La relazione affronterà il rapporto tra memoria e utilizzazione dello spazio pubblico, a partire dal caso argentino e da progetti avviati di recente a Buenos Aires per ricordare e commemorare in forma ufficiale la traumatica vicenda degli omicidi di massa compiuti dal regime dei militari nel periodo dal 1976 al 1983. In particolare, prenderò in considerazione un insieme di circostanze che hanno accompagnato il progetto cittadino per la costruzione di un Parque de la Memoria, primo tentativo approvato da una istituzione governativa di dare visibilità permanente a quella immensa tragedia nazionale nota in tutto il mondo con il termine di desaparecidos.

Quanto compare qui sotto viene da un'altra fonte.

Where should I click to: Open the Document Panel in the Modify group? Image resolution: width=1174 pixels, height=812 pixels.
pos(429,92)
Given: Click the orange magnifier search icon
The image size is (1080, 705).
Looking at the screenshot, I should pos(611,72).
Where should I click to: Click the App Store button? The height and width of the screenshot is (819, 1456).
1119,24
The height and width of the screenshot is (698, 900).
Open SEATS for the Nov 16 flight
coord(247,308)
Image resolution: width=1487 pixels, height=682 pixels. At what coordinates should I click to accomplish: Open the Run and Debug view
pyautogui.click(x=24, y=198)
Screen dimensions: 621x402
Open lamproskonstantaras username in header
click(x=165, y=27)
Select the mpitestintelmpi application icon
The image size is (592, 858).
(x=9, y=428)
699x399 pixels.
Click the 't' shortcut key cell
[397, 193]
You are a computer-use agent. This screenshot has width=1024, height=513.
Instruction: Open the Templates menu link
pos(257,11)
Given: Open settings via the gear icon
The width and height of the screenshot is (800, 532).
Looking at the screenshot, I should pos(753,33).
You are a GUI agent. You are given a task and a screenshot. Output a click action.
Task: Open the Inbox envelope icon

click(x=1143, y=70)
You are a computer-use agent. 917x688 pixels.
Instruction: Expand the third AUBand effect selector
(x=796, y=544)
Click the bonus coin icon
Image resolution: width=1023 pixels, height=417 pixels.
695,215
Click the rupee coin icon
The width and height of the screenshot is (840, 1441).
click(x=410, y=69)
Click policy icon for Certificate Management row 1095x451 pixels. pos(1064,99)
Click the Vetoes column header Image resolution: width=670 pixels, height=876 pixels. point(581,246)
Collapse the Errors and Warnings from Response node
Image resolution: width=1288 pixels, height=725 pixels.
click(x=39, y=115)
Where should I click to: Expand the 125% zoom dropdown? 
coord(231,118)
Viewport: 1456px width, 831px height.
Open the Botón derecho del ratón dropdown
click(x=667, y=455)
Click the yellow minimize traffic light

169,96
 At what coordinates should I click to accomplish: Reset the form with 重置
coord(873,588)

Come accade in molti altri paesi del mondo dove è urgente confrontarsi con una storia recente di dittature e di regimi totalitari, anche in Argentina il problema della costruzione di una memoria pubblica largamente condivisa si trova da anni al centro di profondi conflitti di carattere identitario.
Per quanto sia prevalente, non è questo l’unico aspetto caratteristico nella tendenza a ridisegnare i caratteri fondanti dell’identità storica, culturale e sociale della città: quelli relativi alle popolazioni indigene e agli ebrei sono due capitoli altrettanto centrali. Tra questi tre ambiti si è creata nel tempo una dinamica di influenza reciproca e a tratti di omologazione, quasi che la storia dello sterminio degli indigeni fosse istantaneamente traducibile e trasferibile alle vicende che hanno caratterizzato il genocidio ebraico e a quelle che hanno come protagonisti i desaparecidos, e viceversa. Il terrorismo di stato, il massacro degli indigeni, la Shoah – queste tre esperienze, che possono essere classificate come appartenenti alla storia delle pratiche di sterminio – contribuiscono in diverso modo ad animare lo spazio sempre maggiore che viene riservato alle numerose iniziative sulla memoria attualmente presenti in Argentina.
I principali gruppi promotori di questi progetti sono quelli che radunano le madri, le nonne, i figli dei desaparecidos, e i parenti dei morti nell’attentato alla AMIA (la mutuale ebraica dove nel luglio 1994 un attentato terroristico uccise decine di persone), insieme ad altri militanti di organizzazioni per i diritti umani e a un certo numero di sostenitori che fanno parte di organismi dipendenti dal governo della città; mentre spetta ai rappresentanti delle comunità indigene la responsabilità di negoziare con le amministrazioni locali, con antropologi e curatori di musei la destinazione del proprio patrimonio artistico.
Con la mobilitazione per attivare il ricordo dei parenti scomparsi e morti, i gruppi protagonisti di queste iniziative richiamano l’attenzione di autorità e concittadini sulla sorte dei propri congiunti, sulle atrocità commesse dal regime passato e le complicità dei governi attuali; così facendo, i vincoli familiari si ricoprono di un carattere squisitamente politico e si verifica una profonda trasformazione nell’identità di coloro che promuovono le iniziative, attraverso la quale si viene a capovolgere ogni tradizionale idea di divisione tra pubblico e privato. La continua, incalzante presenza fisica di questi testimoni, in particolare donne e giovani, visibili nei media, nelle strade e nelle piazze, costituisce una articolazione di quelle che l’antropologo Jonathan Boyarin ha denominato “memorie incorporate”, espresse dalla materialità dei corpi attivi nell’arena pubblica e rivelatrici del legame inestricabile esistente tra politica della memoria, spazio e tempo.